Consigne: Extrayez toutes les lignes des enregistrements ci-dessous et recopiez-les à l'identique, sans rien changer.

Enregistrements à traiter:
•••
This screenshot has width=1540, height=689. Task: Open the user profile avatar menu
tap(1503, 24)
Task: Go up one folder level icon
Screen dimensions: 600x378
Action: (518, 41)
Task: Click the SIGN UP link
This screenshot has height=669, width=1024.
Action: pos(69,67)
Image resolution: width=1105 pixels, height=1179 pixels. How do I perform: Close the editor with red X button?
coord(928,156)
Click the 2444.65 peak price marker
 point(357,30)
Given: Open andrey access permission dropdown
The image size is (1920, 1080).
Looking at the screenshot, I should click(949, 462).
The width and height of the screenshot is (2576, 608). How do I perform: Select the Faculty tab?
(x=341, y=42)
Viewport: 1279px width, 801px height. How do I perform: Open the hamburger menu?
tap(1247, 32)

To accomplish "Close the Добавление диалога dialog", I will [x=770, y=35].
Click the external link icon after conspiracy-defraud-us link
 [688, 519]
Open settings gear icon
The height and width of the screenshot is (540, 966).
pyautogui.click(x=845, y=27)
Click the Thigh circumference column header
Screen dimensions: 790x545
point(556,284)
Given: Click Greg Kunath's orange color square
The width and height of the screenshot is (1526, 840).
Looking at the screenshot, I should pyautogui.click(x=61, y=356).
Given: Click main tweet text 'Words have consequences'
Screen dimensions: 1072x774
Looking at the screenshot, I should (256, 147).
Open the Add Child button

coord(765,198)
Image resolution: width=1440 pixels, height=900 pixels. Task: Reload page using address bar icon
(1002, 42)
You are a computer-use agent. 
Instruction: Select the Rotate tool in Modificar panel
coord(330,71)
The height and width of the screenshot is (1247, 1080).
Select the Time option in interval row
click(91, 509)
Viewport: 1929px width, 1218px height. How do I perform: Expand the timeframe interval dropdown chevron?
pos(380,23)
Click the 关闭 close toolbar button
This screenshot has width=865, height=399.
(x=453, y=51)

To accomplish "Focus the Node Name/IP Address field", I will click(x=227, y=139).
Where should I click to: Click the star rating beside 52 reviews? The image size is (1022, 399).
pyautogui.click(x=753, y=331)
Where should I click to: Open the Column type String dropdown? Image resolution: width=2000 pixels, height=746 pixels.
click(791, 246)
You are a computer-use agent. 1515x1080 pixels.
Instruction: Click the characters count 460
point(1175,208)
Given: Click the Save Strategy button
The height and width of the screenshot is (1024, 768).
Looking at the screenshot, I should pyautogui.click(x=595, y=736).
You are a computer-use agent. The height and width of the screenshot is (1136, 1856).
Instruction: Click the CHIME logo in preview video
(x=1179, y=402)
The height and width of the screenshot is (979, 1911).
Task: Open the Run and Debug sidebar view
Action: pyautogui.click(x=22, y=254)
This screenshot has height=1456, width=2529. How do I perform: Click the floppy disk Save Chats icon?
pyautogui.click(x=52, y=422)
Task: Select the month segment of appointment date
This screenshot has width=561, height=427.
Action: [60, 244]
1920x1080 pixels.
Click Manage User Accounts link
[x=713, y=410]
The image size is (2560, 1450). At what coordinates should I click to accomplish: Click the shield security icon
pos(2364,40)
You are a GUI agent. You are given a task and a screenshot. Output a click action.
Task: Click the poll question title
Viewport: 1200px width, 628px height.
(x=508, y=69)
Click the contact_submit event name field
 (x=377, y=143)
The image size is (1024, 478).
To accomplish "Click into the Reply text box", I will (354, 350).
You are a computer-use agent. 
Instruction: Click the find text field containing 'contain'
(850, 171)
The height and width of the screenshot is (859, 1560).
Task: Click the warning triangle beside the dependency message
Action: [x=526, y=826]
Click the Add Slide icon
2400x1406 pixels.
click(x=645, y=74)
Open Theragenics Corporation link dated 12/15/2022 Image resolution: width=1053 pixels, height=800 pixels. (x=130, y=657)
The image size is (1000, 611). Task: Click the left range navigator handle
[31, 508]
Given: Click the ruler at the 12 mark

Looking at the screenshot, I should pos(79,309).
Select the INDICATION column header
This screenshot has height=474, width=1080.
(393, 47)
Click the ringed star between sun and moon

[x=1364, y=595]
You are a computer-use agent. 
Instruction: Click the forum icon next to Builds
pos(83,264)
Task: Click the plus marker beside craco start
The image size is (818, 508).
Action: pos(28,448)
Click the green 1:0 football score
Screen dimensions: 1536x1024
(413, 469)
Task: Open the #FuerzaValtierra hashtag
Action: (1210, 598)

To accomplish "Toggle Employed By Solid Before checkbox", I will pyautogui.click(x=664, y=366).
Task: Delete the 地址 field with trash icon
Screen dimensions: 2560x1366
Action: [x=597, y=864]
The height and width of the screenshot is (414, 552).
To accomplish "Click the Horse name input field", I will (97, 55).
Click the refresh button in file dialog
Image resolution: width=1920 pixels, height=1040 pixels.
•••
Exercice terminé:
This screenshot has width=1540, height=689. Task: Open the user profile avatar menu
tap(1503, 24)
Task: Go up one folder level icon
Screen dimensions: 600x378
Action: (518, 41)
Task: Click the SIGN UP link
This screenshot has height=669, width=1024.
Action: pos(69,67)
Image resolution: width=1105 pixels, height=1179 pixels. How do I perform: Close the editor with red X button?
coord(928,156)
Click the 2444.65 peak price marker
 point(357,30)
Given: Open andrey access permission dropdown
The image size is (1920, 1080).
Looking at the screenshot, I should click(949, 462).
The width and height of the screenshot is (2576, 608). How do I perform: Select the Faculty tab?
(x=341, y=42)
Viewport: 1279px width, 801px height. How do I perform: Open the hamburger menu?
tap(1247, 32)

To accomplish "Close the Добавление диалога dialog", I will [x=770, y=35].
Click the external link icon after conspiracy-defraud-us link
 [688, 519]
Open settings gear icon
The height and width of the screenshot is (540, 966).
pyautogui.click(x=845, y=27)
Click the Thigh circumference column header
Screen dimensions: 790x545
point(556,284)
Given: Click Greg Kunath's orange color square
The width and height of the screenshot is (1526, 840).
Looking at the screenshot, I should pyautogui.click(x=61, y=356).
Given: Click main tweet text 'Words have consequences'
Screen dimensions: 1072x774
Looking at the screenshot, I should (256, 147).
Open the Add Child button

coord(765,198)
Image resolution: width=1440 pixels, height=900 pixels. Task: Reload page using address bar icon
(1002, 42)
You are a computer-use agent. 
Instruction: Select the Rotate tool in Modificar panel
coord(330,71)
The height and width of the screenshot is (1247, 1080).
Select the Time option in interval row
click(91, 509)
Viewport: 1929px width, 1218px height. How do I perform: Expand the timeframe interval dropdown chevron?
pos(380,23)
Click the 关闭 close toolbar button
This screenshot has width=865, height=399.
(x=453, y=51)

To accomplish "Focus the Node Name/IP Address field", I will click(x=227, y=139).
Where should I click to: Click the star rating beside 52 reviews? The image size is (1022, 399).
pyautogui.click(x=753, y=331)
Where should I click to: Open the Column type String dropdown? Image resolution: width=2000 pixels, height=746 pixels.
click(791, 246)
You are a computer-use agent. 1515x1080 pixels.
Instruction: Click the characters count 460
point(1175,208)
Given: Click the Save Strategy button
The height and width of the screenshot is (1024, 768).
Looking at the screenshot, I should pyautogui.click(x=595, y=736).
You are a computer-use agent. The height and width of the screenshot is (1136, 1856).
Instruction: Click the CHIME logo in preview video
(x=1179, y=402)
The height and width of the screenshot is (979, 1911).
Task: Open the Run and Debug sidebar view
Action: pyautogui.click(x=22, y=254)
This screenshot has height=1456, width=2529. How do I perform: Click the floppy disk Save Chats icon?
pyautogui.click(x=52, y=422)
Task: Select the month segment of appointment date
This screenshot has width=561, height=427.
Action: [60, 244]
1920x1080 pixels.
Click Manage User Accounts link
[x=713, y=410]
The image size is (2560, 1450). At what coordinates should I click to accomplish: Click the shield security icon
pos(2364,40)
You are a GUI agent. You are given a task and a screenshot. Output a click action.
Task: Click the poll question title
Viewport: 1200px width, 628px height.
(x=508, y=69)
Click the contact_submit event name field
 (x=377, y=143)
The image size is (1024, 478).
To accomplish "Click into the Reply text box", I will (354, 350).
You are a computer-use agent. 
Instruction: Click the find text field containing 'contain'
(850, 171)
The height and width of the screenshot is (859, 1560).
Task: Click the warning triangle beside the dependency message
Action: [x=526, y=826]
Click the Add Slide icon
2400x1406 pixels.
click(x=645, y=74)
Open Theragenics Corporation link dated 12/15/2022 Image resolution: width=1053 pixels, height=800 pixels. (x=130, y=657)
The image size is (1000, 611). Task: Click the left range navigator handle
[31, 508]
Given: Click the ruler at the 12 mark

Looking at the screenshot, I should pos(79,309).
Select the INDICATION column header
This screenshot has height=474, width=1080.
(393, 47)
Click the ringed star between sun and moon

[x=1364, y=595]
You are a computer-use agent. 
Instruction: Click the forum icon next to Builds
pos(83,264)
Task: Click the plus marker beside craco start
The image size is (818, 508).
Action: pos(28,448)
Click the green 1:0 football score
Screen dimensions: 1536x1024
(413, 469)
Task: Open the #FuerzaValtierra hashtag
Action: (1210, 598)

To accomplish "Toggle Employed By Solid Before checkbox", I will pyautogui.click(x=664, y=366).
Task: Delete the 地址 field with trash icon
Screen dimensions: 2560x1366
Action: [x=597, y=864]
The height and width of the screenshot is (414, 552).
To accomplish "Click the Horse name input field", I will (97, 55).
Click the refresh button in file dialog
Image resolution: width=1920 pixels, height=1040 pixels.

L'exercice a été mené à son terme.